* Task instructions *
Quote exactly and only this range of lines in the data below: the line that holds "You are a computer-use agent." to the line that holds "Instruction: Click the", both included.

* Exercise input *
******
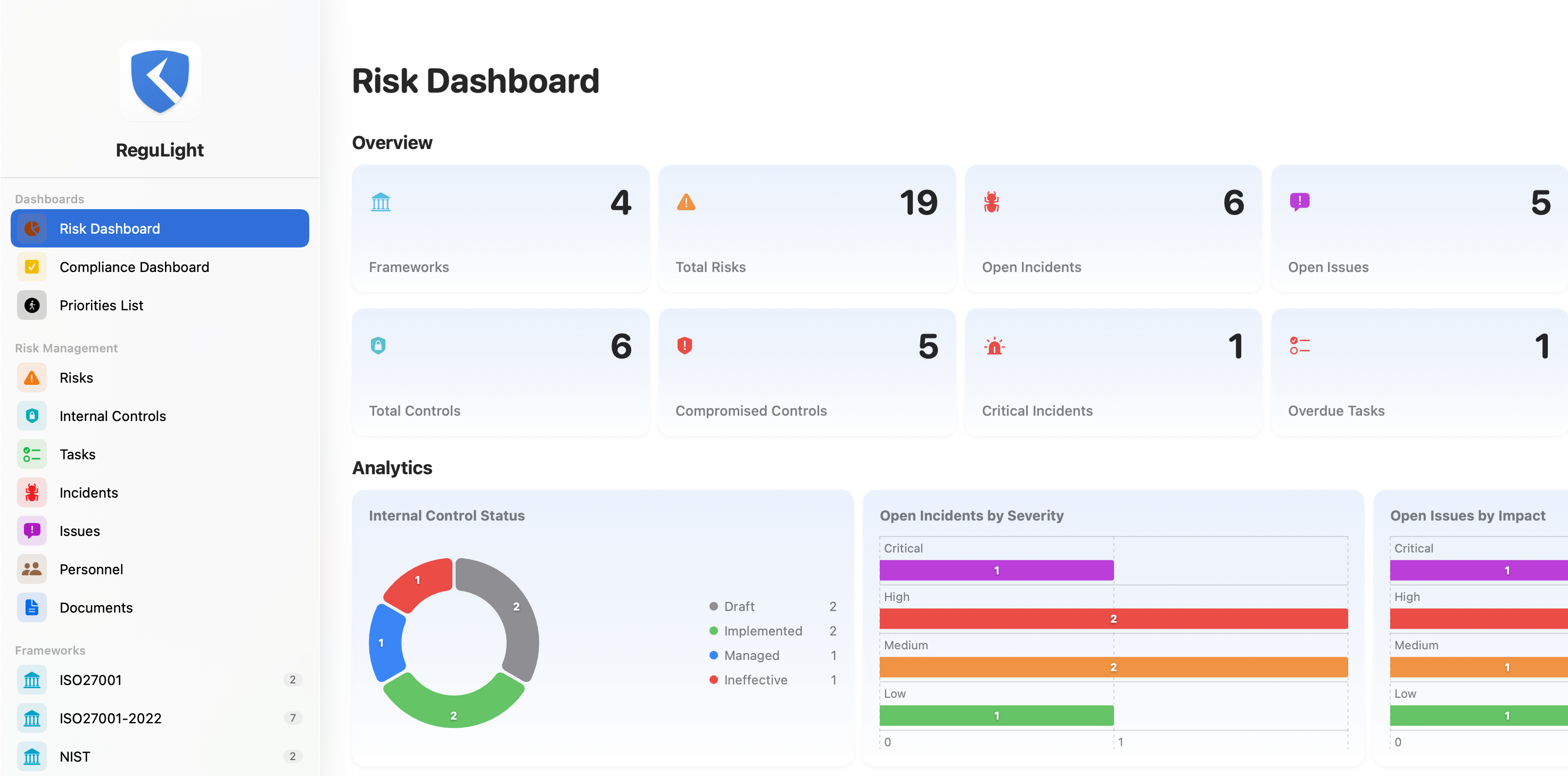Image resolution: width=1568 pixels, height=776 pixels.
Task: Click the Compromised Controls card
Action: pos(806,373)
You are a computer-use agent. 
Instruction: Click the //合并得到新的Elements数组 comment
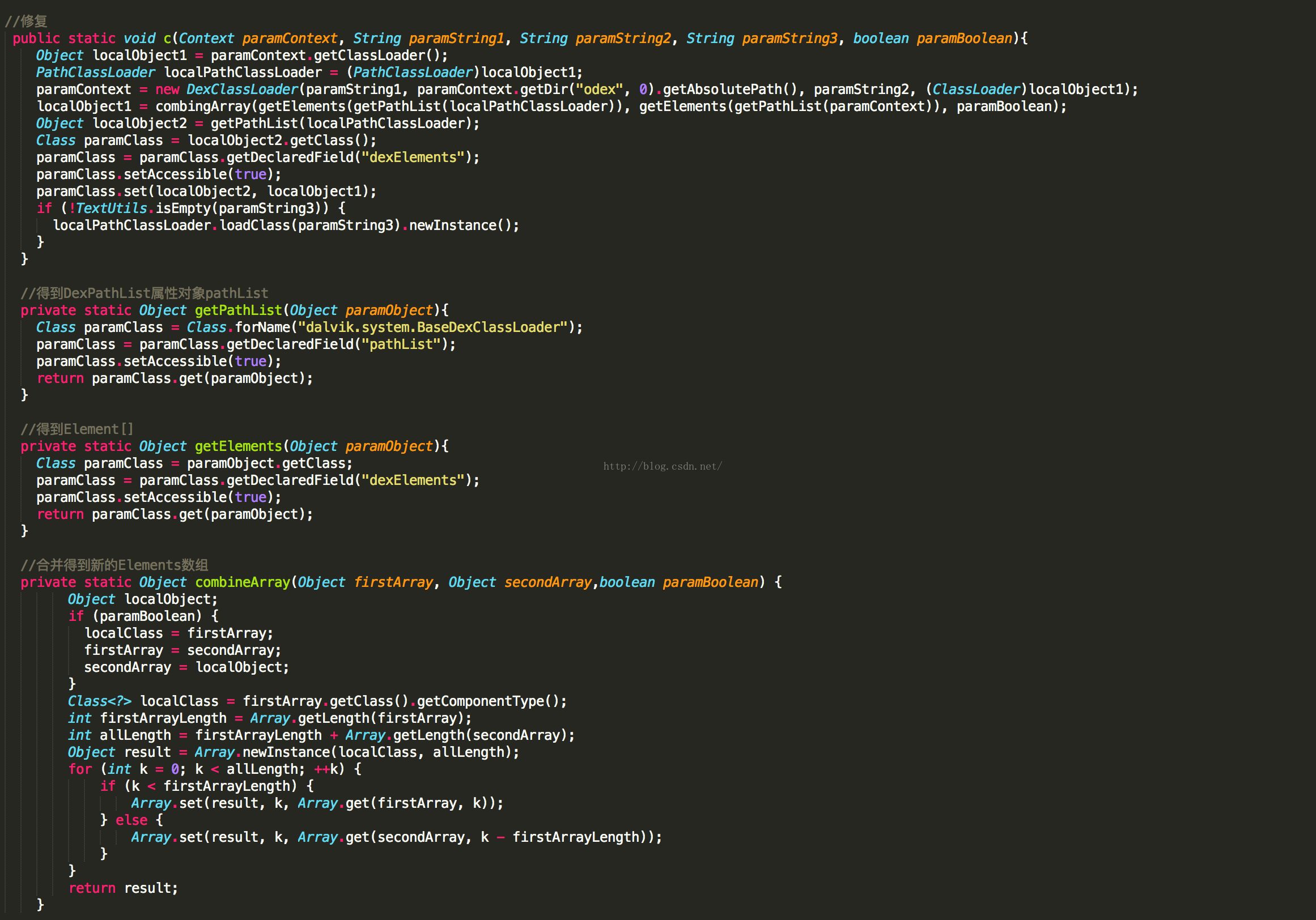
******
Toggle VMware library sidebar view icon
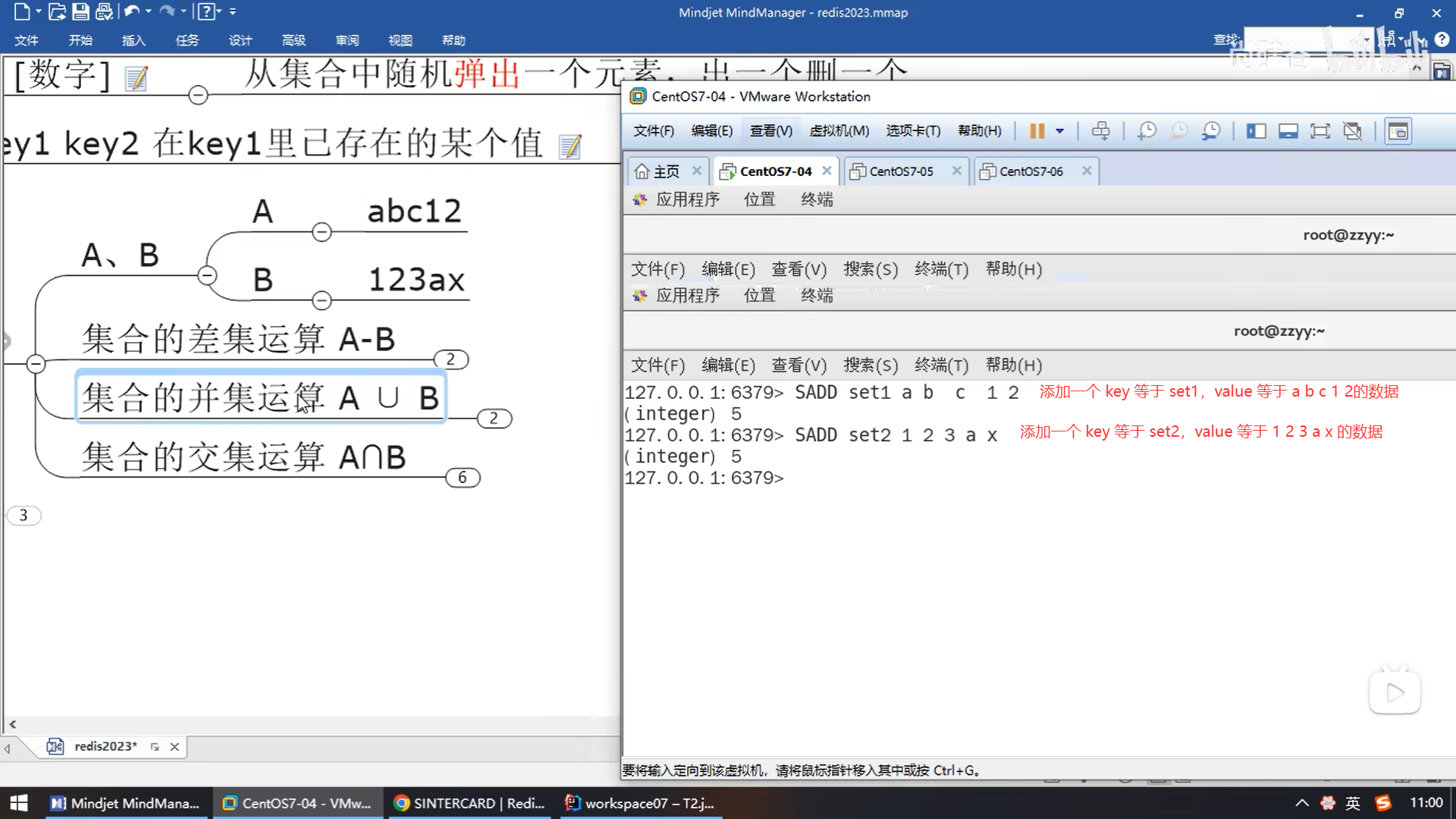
******
* Answer area *
You are a computer-use agent. 
Instruction: Click the //合并得到新的Elements数组 comment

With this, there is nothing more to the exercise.